Challenge: Copy out the records word for word, from the line containing "The height and" through the end of the records, with both ends included. Leave the pictures out.

Available data:
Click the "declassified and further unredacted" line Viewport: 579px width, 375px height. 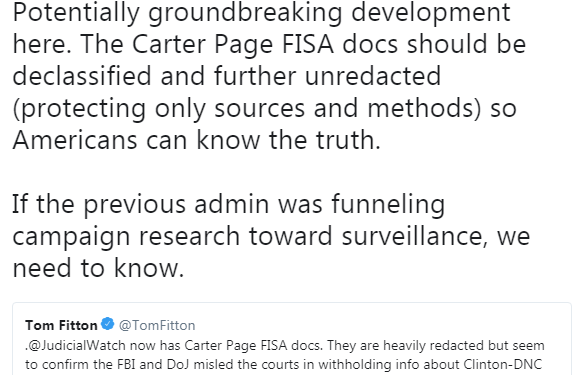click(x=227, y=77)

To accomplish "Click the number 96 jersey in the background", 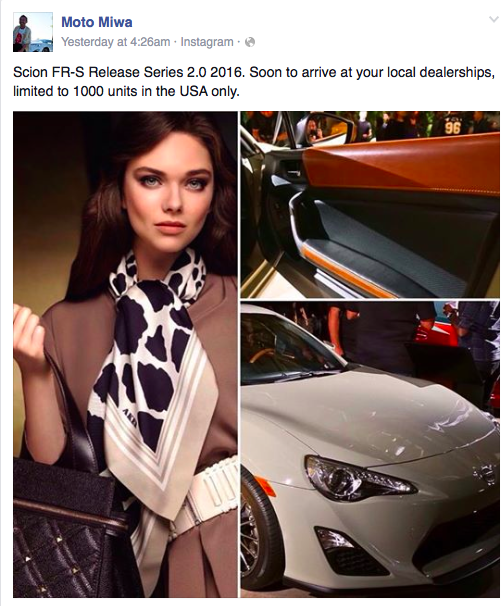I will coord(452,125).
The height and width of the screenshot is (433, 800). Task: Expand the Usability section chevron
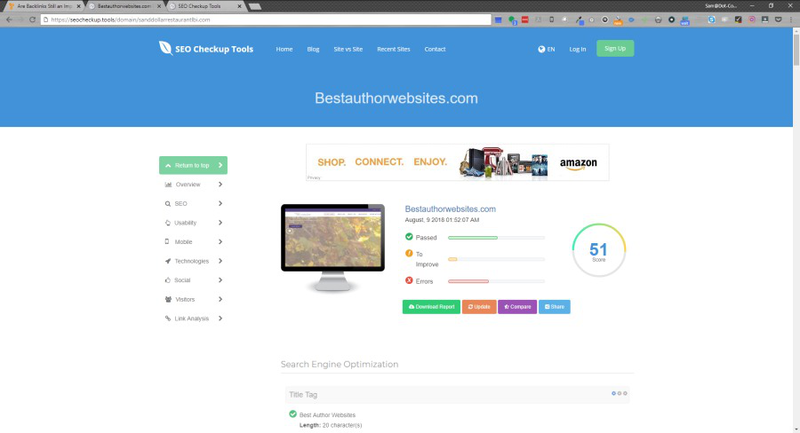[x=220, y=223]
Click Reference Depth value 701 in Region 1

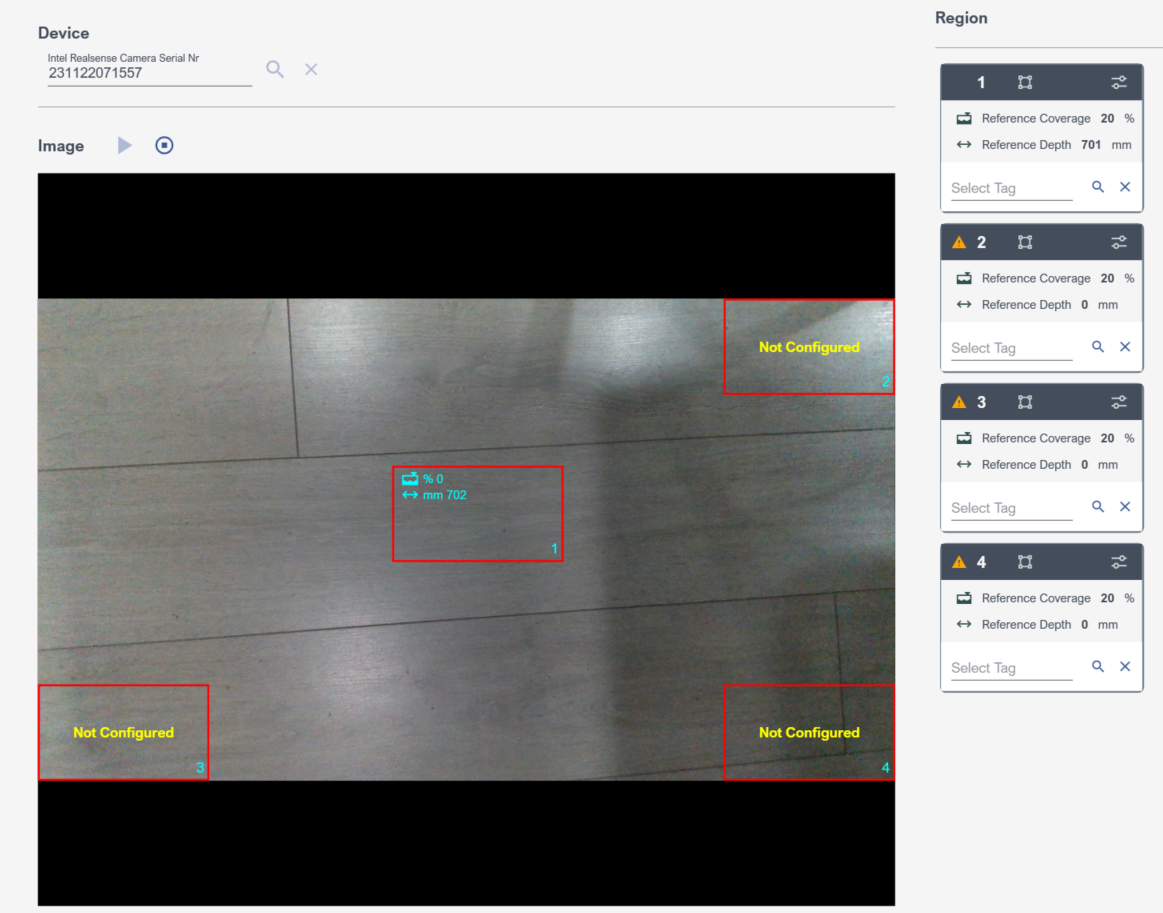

The result:
The height and width of the screenshot is (433, 800). Task: Expand the Usability section chevron
[x=220, y=223]
Click Reference Depth value 701 in Region 1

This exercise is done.